文章の抜粋 —

* * *

【初心者向け】⑤長調と短調の違いや近親調など、調性について解りやすく解説します。
ここでは調性(key)の仕組みや調性どうしの関係を説明します。
長調(メジャーキー)に比べて短調(マイナーキー)はやや複雑になるのでしっかり説明したいと思います。
1.はじめに
調と音階
はじめに、まず区別したいのが「調」という言葉と「音階」という言葉です。おおまかに説明すると調という場合は雰囲気「明るい」や「暗い」などを表したい意図があります。音階という場合は調の構造、仕組みに意識を向けたい意図があります。
まとめると、
・明るい雰囲気の調を長調と呼び、長音階(メジャースケール:Major Scale)という音程関係で構成されている
・暗い雰囲気の調を短調と呼び、短音階(マイナースケール:Minor Scale)という音程関係で構成されている
という風に説明できます。
2.長調について
2-1やっぱり基本は(全・全・半) 全 ( 全・全・半)
まずは長調(メジャーキー)の導き方を説明します。長調は長音階(メジャースケール)で構成されています。ここで重要になるのが(全・全・半) 全 ( 全・全・半)の音程関係です。
(全・全・半) 全 ( 全・全・半)についてはこちらの記事をご覧ください。
(全・全・半) 全 ( 全・全・半)に基づいて音を対応させることで全ての長音階(メジャースケール)を作り出せますし、そこから各種スケールにも発展させられます。
ここでひとつ頭の体操も兼ねて複雑な調を考えてみましょう。
2-2長調を導いてみよう
例1.「シ」メジャーキー (ロ長調) (B Major Key)
主音(基準になる音)は「シ」です。
「シ」を基準にした場合、続く音階はどうなるでしょうか?
(全・全・半) 全 ( 全・全・半)に当てはめて考えてみましょう。
このような音の並びになります。これで「シ」の音を主音とした明るい雰囲気の調「ロ長調」を導けました。
例2.「ド♭」メジャーキー(変ハ長調) (C♭ Major Key)
主音は「ド♭」です。シとはエンハーモニックの関係です。
さて、ド♭を基準にした場合、続く音階はどうなるでしょうか?
(全・全・半) 全 ( 全・全・半)に当てはめて考えてみましょう。
このような音の並びになります。これで「ド♭」の音を主音とした明るい雰囲気の調「変ハ長調」を導けました。
聴感上では同じに聞こえますが意味としては全く違うものとなるのがややこしいところです。つまり、ある音が#あるいは♭であるかの判別は調との関係によって決まります。

* * *

上の調についての文章を、最後の文のあとから続けて書いてください。

表示データ —

* * *

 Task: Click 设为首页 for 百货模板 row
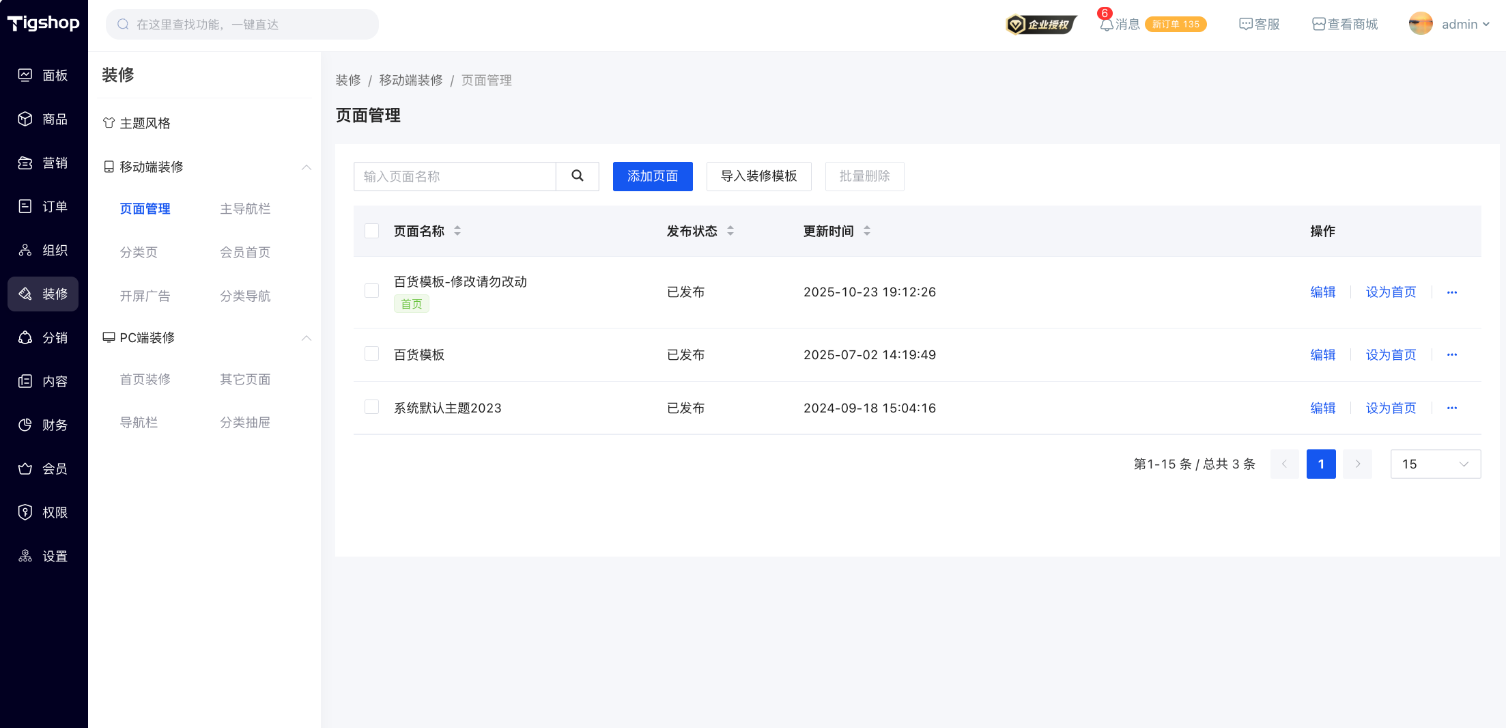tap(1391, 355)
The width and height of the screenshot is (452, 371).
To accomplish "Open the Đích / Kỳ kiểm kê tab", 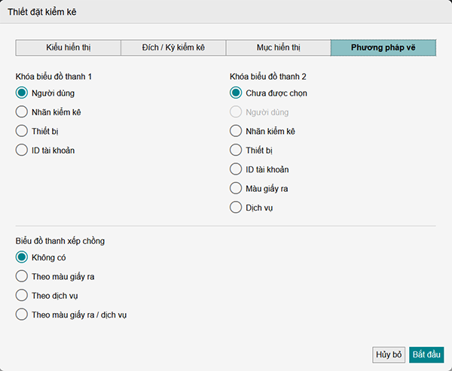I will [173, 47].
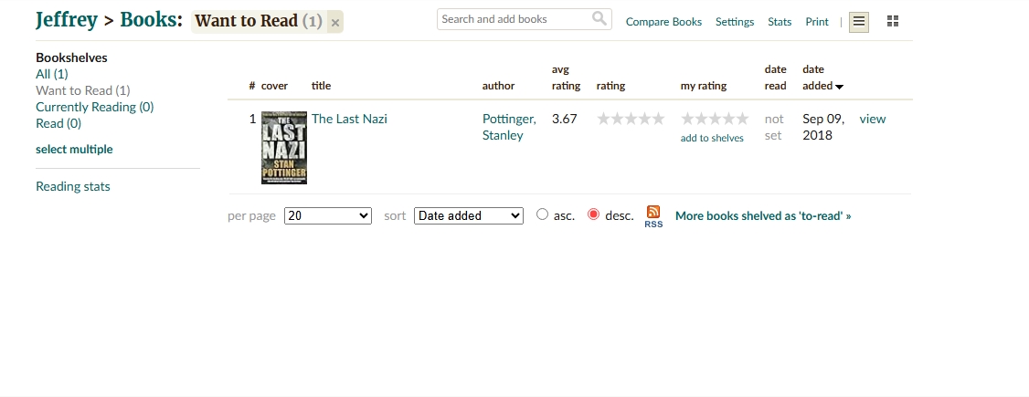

* * *

答え —
ぜひ、(全・全・半) 全 ( 全・全・半)に当てはめて色々な長調を考えてみてください。
長調についての説明は以上です。
3.短調について(マイナースケール)
3-1.3つのマイナースケール
短調はマイナースケールで構成されますが、マイナースケールには3つの種類があります。それぞれ見ていきましょう。
1.ナチュラルマイナースケール(自然短音階)
短音階はエオリアンスケールを基準に考えます。エオリアンスケールについては音階の記事をご覧ください。
まずはおさらいからです。ドを基準に考えてみましょう。
エオリアンスケールのことをナチュラルマイナースケール(natural minor scale)といいます。
そしてマイナースケールにはもう二つ種類があります。
2.ハーモニックマイナースケール(和声短音階)
ナチュラルマイナースケールの「シ♭」を半音上の「シ」に変化させたスケールです。
特徴はラ♭とシが増2度関係になっていることです。このような音階をハーモニックマイナースケール(harmonic minor scale)といいます。
3.メロディックマイナー(旋律短音階)
メロディックマイナースケール(melodic minor scale)には厳密には上行形と下行形があります。
上行形はナチュラルマイナースケールの「ラ♭」「シ♭」を半音上の「ラ」「シ」に変化させたスケールです。
下行形はナチュラルマイナーと同一になります。
メロディックマイナースケールには二種類あるとはいえ下行する際に上行形を用いてはいけないということはありません。
大切なのは音階が変わることで雰囲気にどう影響するかを把握することです。なのでそれぞれの短音階がもつ雰囲気を確認していきましょう。
3-2.それぞれの短音階がもつ雰囲気
3つのマイナースケールを紹介したところで今度はそれぞれのスケールがもつ雰囲気の違いを聴いてみましょう。
どの音階も微妙に雰囲気が異なります。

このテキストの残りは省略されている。